Try it:
The answer should match the records character for character.

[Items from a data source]
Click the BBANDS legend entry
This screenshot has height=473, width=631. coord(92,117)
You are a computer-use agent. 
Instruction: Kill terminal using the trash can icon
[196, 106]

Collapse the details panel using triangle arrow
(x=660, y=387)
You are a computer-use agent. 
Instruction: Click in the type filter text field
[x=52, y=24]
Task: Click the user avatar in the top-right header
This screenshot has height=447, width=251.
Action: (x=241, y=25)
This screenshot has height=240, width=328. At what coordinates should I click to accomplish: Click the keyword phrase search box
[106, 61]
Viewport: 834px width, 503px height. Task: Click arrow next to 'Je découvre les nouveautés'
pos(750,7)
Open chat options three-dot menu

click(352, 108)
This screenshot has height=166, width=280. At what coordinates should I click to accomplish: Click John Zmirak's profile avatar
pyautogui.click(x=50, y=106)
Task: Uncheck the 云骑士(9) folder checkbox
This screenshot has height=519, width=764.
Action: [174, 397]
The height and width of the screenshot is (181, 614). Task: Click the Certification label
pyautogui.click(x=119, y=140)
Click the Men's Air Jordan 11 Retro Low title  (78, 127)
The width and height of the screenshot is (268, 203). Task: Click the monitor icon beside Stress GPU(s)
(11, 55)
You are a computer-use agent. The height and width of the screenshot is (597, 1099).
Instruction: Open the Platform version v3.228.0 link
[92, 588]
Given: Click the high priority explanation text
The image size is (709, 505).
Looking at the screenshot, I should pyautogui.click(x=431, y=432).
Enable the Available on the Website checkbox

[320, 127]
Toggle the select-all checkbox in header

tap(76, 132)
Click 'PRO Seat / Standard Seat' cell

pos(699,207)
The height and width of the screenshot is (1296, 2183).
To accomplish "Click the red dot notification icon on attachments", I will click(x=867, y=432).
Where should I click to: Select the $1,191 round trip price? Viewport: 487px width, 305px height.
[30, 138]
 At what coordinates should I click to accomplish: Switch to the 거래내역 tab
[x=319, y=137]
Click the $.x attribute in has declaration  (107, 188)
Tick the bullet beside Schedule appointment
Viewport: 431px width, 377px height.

The completed task:
Click the BBANDS legend entry
This screenshot has height=473, width=631. coord(92,117)
You are a computer-use agent. 
Instruction: Kill terminal using the trash can icon
[196, 106]

Collapse the details panel using triangle arrow
(x=660, y=387)
You are a computer-use agent. 
Instruction: Click in the type filter text field
[x=52, y=24]
Task: Click the user avatar in the top-right header
This screenshot has height=447, width=251.
Action: (x=241, y=25)
This screenshot has height=240, width=328. At what coordinates should I click to accomplish: Click the keyword phrase search box
[106, 61]
Viewport: 834px width, 503px height. Task: Click arrow next to 'Je découvre les nouveautés'
pos(750,7)
Open chat options three-dot menu

click(352, 108)
This screenshot has height=166, width=280. At what coordinates should I click to accomplish: Click John Zmirak's profile avatar
pyautogui.click(x=50, y=106)
Task: Uncheck the 云骑士(9) folder checkbox
This screenshot has height=519, width=764.
Action: [174, 397]
The height and width of the screenshot is (181, 614). Task: Click the Certification label
pyautogui.click(x=119, y=140)
Click the Men's Air Jordan 11 Retro Low title  (78, 127)
The width and height of the screenshot is (268, 203). Task: Click the monitor icon beside Stress GPU(s)
(11, 55)
You are a computer-use agent. The height and width of the screenshot is (597, 1099).
Instruction: Open the Platform version v3.228.0 link
[92, 588]
Given: Click the high priority explanation text
The image size is (709, 505).
Looking at the screenshot, I should pyautogui.click(x=431, y=432).
Enable the Available on the Website checkbox

[320, 127]
Toggle the select-all checkbox in header

tap(76, 132)
Click 'PRO Seat / Standard Seat' cell

pos(699,207)
The height and width of the screenshot is (1296, 2183).
To accomplish "Click the red dot notification icon on attachments", I will click(x=867, y=432).
Where should I click to: Select the $1,191 round trip price? Viewport: 487px width, 305px height.
[30, 138]
 At what coordinates should I click to accomplish: Switch to the 거래내역 tab
[x=319, y=137]
Click the $.x attribute in has declaration  (107, 188)
Tick the bullet beside Schedule appointment
Viewport: 431px width, 377px height.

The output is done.